Tuesday, April 10, 2012

the creative cross

I preached twice last weekend, once on Saturday and on Easter Sunday.  This year, deciding to stick with the gospel in the lectionary, I chose the passion-resurrection narrative from Mark.  In this post, I’ll share some things I learned from the crucifixion of Jesus in Mark 15:25-39.  In the next post, I’ll share about the resurrection narrative, Mark 16:1-8.

Mark 15:25-39 encompasses the time that Jesus actually spent on the cross.  The text begins with a reference to time: “It was nine o’clock in the morning when they crucified him” (v. 25).  It follows through with references to time, tracking Jesus’ last hours in this way.  So we read that at “noon, darkness came over the whole land” (v. 33).  Moreover, this darkness lasted “until three in the afternoon” (v. 33).  Finally, three o’clock gets another mention: “At three o’clock Jesus cried out . . .” (v. 34).  There may be multiple reasons for tracking the death of Jesus in terms of time, but one possibility hit me for the first time in my years of hearing and reading this story.  If Jesus’ dying on the cross was from 9 am to 3 pm, then Jesus hung there for six hours.  This invites a comparison with other biblical “sixes”, most notably, the number of “days” God took to create “the heavens and the earth” (Gen 1:1; 2:1).  Along these lines we might also remember how Mark has chosen to frame his entire gospel, that is, with explicit reference to the story of Jesus being like the story of creation.

“This is the beginning of the good news of Jesus Christ, the Son of God” (Mk 1:1).

In the beginning when God created the heavens and the earth . . .” (Gen 1:1).

Consequently, it is not impossible that Mark is making the claim that Jesus’ death is something of a labor, a work, of creation again, or new creation.  Just as for six days God, through God’s brooding spirit and enlightening Word (Gen 1:2,3), ordered a world, so Jesus, through his breath and with his voice (see 15:34, 38) gave that world a new beginning.

How does Jesus’ breath, that is, his spirit, and his voice, that is, his word, constitute for us a new beginning?

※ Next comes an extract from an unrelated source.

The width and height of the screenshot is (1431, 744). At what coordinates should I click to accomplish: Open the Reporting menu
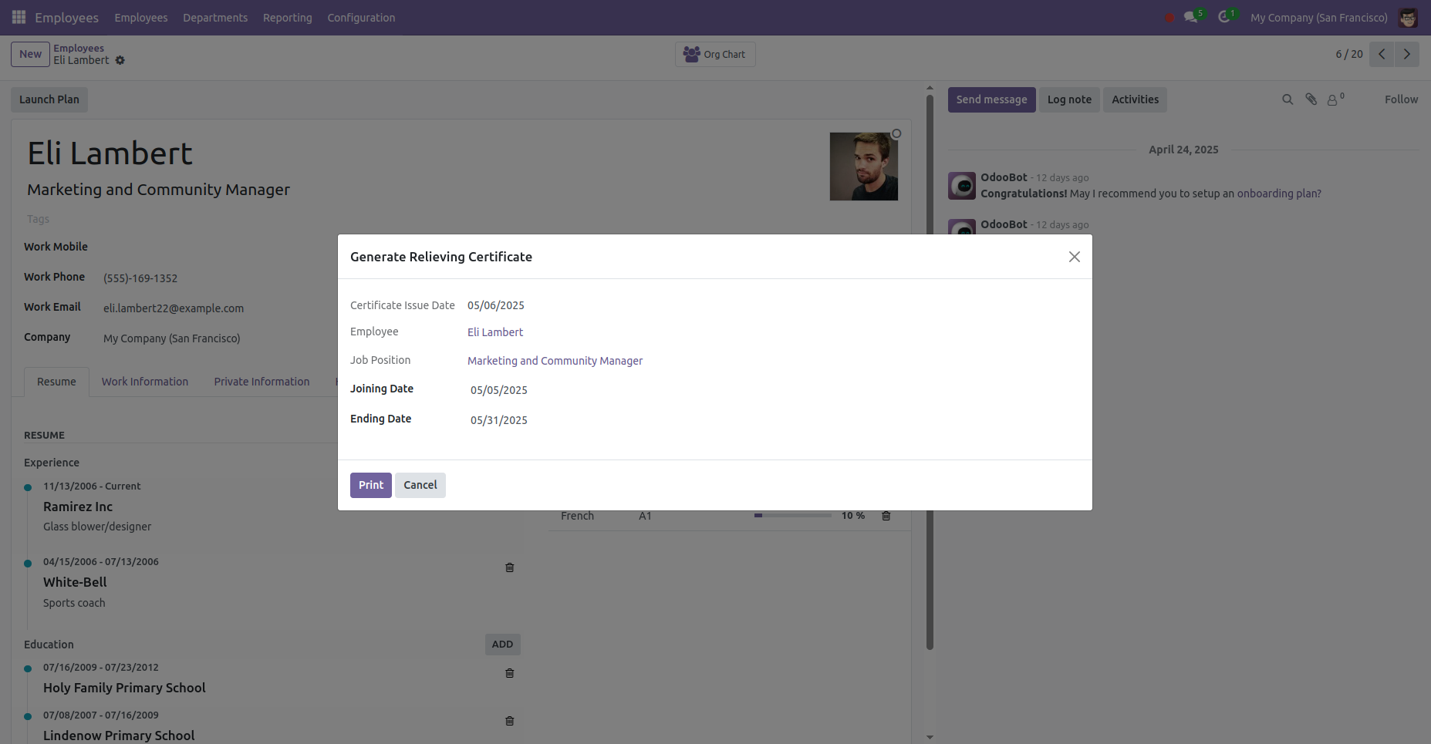tap(287, 17)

This question leads us to the heart of the text.  For 15:25-39 revolves around the speech of Jesus, and specifically the speech of Jesus in contrast to the other speeches uttered at the cross.  Indeed, whereas those who look on while Jesus is crucified speak, derisively, about Jesus, Jesus directs himself only to the Eternal Spirit.  The only words upon his lips pertain to God, “My God, my God, why have you forsaken me” (15:34).  Of course, in saying so, Jesus was also speaking God’s Word (Psalm 22).  This sets Jesus apart from the other human characters in the story.  They spend these six hours harassing a dying person, ridiculing his claims to kingship (15:32) and priesthood, one with authority over the temple (15:29).  Their words also assume the failure of his status as prophet, since his hanging on the cross in the face of the temple’s persistence negates the truth of his words.  In fact, however, the age of the temple is quickly passing—and much sooner than anyone at the cross could have feared.  With Jesus’ last breath and loud cry, “the curtain of the temple was torn in two, from top to bottom” (15:38).  Thus for the followers of Jesus thereafter, the curtain that marked entrance into the very presence of God (“the holy of holies”) would truly be “his flesh”, his body, that which was crucified (see Heb 10:19-20).  He himself, and no place in particular, would be the means by which, through whom, we worship and live.  All of this he effected because of his faithfulness to his loving Father—because of the steadfastness of his word even to his dying breath.  “When he was abused he did not return abuse; when he suffered, he did not threaten; but he entrusted himself to the one who judges justly” (1 Pet 2:23).  He might have entrusted himself to someone else or to some other means.  Indeed, the mockers also believe, in spite of his confession to God, that Jesus is calling Elijah for help (15:35).  But as it stands, Jesus, with no derision toward his fellows, commits his life, his death, into the hands of God.

In this way, Jesus is our model in suffering for others even as his unstinting perseverance in love reveals that something much more than a human was inhabiting his flesh.  God was in Christ reconciling us to himself, not counting our trespasses against us (2 Cor 5:19).  And that is why those six hours on the cross were for us the work that made creation new.